Ashes to Ashes: The Origins of Cremation and Cremation Urns

For as long as cremation has existed, it has been a hot button issue among people and beliefs. While some cultures and religions support cremation, some find it macabre, and even more find it downright disgusting and say it is an improper way to dispose of a body. Whether you support cremation or not, it stands as one of the longest running processes, and memorial traditions, in the history of our species.

Cremation From The Beginning

Cremation has been around for a very, very long time. Scholars today generally agree that cremation began during the early Stone Age ~3000 B.C. in Europe and The Near East. Near the end of the Stone Age, cremation practices began to spread to northern Europe, as can be seen from historical finds of decorative pottery in the Slavic regions of Russia. With the onset of the Bronze Age, cremation began to move into the British Isles and Ireland and into what is now known as Spain and Portugal. Cemeteries for cremation develop in Hungary and northern Italy and also spread to northern Europe.

Cremation In The Classical Eras

By the time of the Greeks, cremation had become an integral and elaborate part of the Grecian burial customs. It even became the dominant method of disposition by the time of Homer in 800 B.C. and was actually encouraged for health reasons and was an expedient burial method for soldiers slain in war. Cremation was seen by many classic cultures as a very hygienic disposal of human remains, especially after plagues ravaged many of the early cities.

Following the Grecian trend, historians note that the early Romans began using cremation as part of their funeral rites around 600 B.C. and became so prevalent that the Roman Senate had to put a ban against the cremation of bodies within the city during this time. By the time of the Roman Empire, cremation became widely practiced, and cremains were placed in elaborate urns and often stored in niches in columbarium style buildings. Even though the practice was popular and part of Roman society, cremation was rare with the early Christians who considered it pagan along with Jewish culture where traditional burial is preferred.
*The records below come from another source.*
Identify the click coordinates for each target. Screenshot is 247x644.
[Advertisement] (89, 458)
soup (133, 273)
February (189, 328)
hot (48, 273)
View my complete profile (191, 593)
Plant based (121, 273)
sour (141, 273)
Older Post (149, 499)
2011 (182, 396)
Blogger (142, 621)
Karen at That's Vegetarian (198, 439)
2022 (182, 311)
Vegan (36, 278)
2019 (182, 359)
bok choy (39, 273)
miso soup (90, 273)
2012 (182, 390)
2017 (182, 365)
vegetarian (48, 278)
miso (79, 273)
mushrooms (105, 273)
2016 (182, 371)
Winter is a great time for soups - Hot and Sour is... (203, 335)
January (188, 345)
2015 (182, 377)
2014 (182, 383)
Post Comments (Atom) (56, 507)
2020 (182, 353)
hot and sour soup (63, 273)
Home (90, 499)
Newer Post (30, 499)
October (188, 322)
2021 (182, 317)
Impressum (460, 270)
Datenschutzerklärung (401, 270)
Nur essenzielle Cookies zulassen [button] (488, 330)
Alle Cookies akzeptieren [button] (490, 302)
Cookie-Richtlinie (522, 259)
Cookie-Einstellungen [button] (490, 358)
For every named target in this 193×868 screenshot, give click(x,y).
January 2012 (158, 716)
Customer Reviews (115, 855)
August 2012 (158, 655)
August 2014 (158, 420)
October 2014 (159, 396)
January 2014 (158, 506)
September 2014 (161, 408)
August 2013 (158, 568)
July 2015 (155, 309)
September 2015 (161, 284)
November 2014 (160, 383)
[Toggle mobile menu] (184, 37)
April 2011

By 400 A.D., as a result of the Christianization of the Roman Empire, earth burial had completely replaced cremation except for rare instances such as plague and war, and for the next 1,500 years this would be the accepted mode of burial throughout Europe.

Modern Cremation

Modern cremation, as we know it today, began in the 19th century. The modern cremation movement started almost simultaneously on both sides of the Atlantic after Professor Brunetti of Italy perfected and displayed his cremation chamber model at the Vienna Exposition in 1873. At the same time, Queen Victoria’s surgeon, Sir Henry Thompson, fostered the use of cremation in the British Isles. Hazardous health conditions prompted Sir Henry and his colleagues to promote cremation and found the Cremation Society of England in 1874. By 1878, England and Germany were home to the first European crematories in Europe.

In North America, cremation was being experimented with in the early 1800s. It began to become more common practice in 1876, when Dr. Julius LeMoyne built the first crematory in Washington, Pennsylvania.

Today, the popularity of cremation is continuing to rise,not only has it become an acceptable form of disposition, but also less expensive than traditional ground burials, and the popularity of cremation is only matched by the constantly evolving styles of cremains vessels. In fact, there are so many urn types, that they are often classified by the style and functionality, rather than materials.

Many religions that were previously against cremation have accepted it as a tradition. Cremation can offer the same options for families that traditional burials do, such as viewing of a body or even burial in a ground plot in a cemetery. Whatever the reason, cremation gives us an alternative for the farewell of our dearly departed in a dignified and time honored way.